Совершив обряд последнего причастия, священник добился разрешения поместить Чиано вместе с остальными осужденными, находившимися в камере де Боно. Маринелли перенес сердечный приступ и лежал на кровати, остальные сидели, разговаривая со священником. «Мы не говорили о прошлом, — рассказывал потом священник, — только о будущей жизни, о Боге и бессмертии души… Это была приятная ночь, почти сократовская». Паречи читал отрывки из Платона, которые они вместе обсуждали. Один раз кто-то упомянул Муссолини, и на какое-то время вернулись к разговорам о суде над ними. Готтарди предположил, что как изменников их будут расстреливать в спину. «Это уже слишком, — вскричал вдруг де Боно в гневе, едва не плача. — Я носил солдатскую форму шестьдесят два года, не разу не запятнав ее».
На рассвете стало известно, что казнь откладывается. Ночью они все подписали просьбу о помиловании, которую Паволини взялся вручить Муссолини, и надеялись, что приговор отменят хотя бы для де Боно. Заключенные снова стали надеяться, однако де Боно покачал головой и сказал: «Это пустые надежды. С нами Галеаццо». На самом деле Паволини не передал прошение, чтобы, как он сам выразился, Муссолини не «пришлось подтверждать смертный приговор».
В восемь часов немецкий офицер явился в тюрьму с сообщением о том, что «технические трудности» преодолены и казнь совершится в течение часа в нескольких милях от Вероны в Форте Проколо. Пятеро заключенных в автомобиле были доставлены туда под немецким эскортом. Не владея собой, в припадке ярости Чиано стал проклинать Муссолини, де Боно, положив ему на плечо руку, убеждал его, что нужно постараться умереть, прощая.
Утро было холодное, и де Боно старательно потирал руки по пути от машины к ряду школьных стульев, к которым всех их должны были привязать спиной к взводу, вызванному для расстрела. Чиано, полностью овладевший собой, указал на правое кресло и произнес, обращаясь к нему: «Это по праву ваше место, маршал».
«Не думаю, что высокое положение может иметь какое-либо значение в том путешествии, в которое мы скоро отправимся», — отвечал де Боно.
Они оба просили офицера полиции, командовавшего взводом, позволить сидеть лицом к стреляющим; им отказали в этом. Маринелли снова потерял сознание, и его пришлось нести до кресла, Паречи снял с себя подбитое мехом пальто и предложил его солдату, который его привязывал; Готтарди что-то нашептывал, возможно молитву. Небо было затянуто облаками, и фотограф Мюллер усомнился в том, что снимки получатся хорошо. Когда он устанавливал свою аппаратуру, де Боно воскликнул «Да здравствует Италия!» «Да здравствует Италия!» — подхватил Чиано.

·····

Укажите, в каком месте должна была совершиться казнь согласно тексту для чтения.

### Фрагмент данных

·····

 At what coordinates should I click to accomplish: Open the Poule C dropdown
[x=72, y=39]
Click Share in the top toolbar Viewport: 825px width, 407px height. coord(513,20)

·····

### Результат
В Форте Проколо, в нескольких милях от Вероны.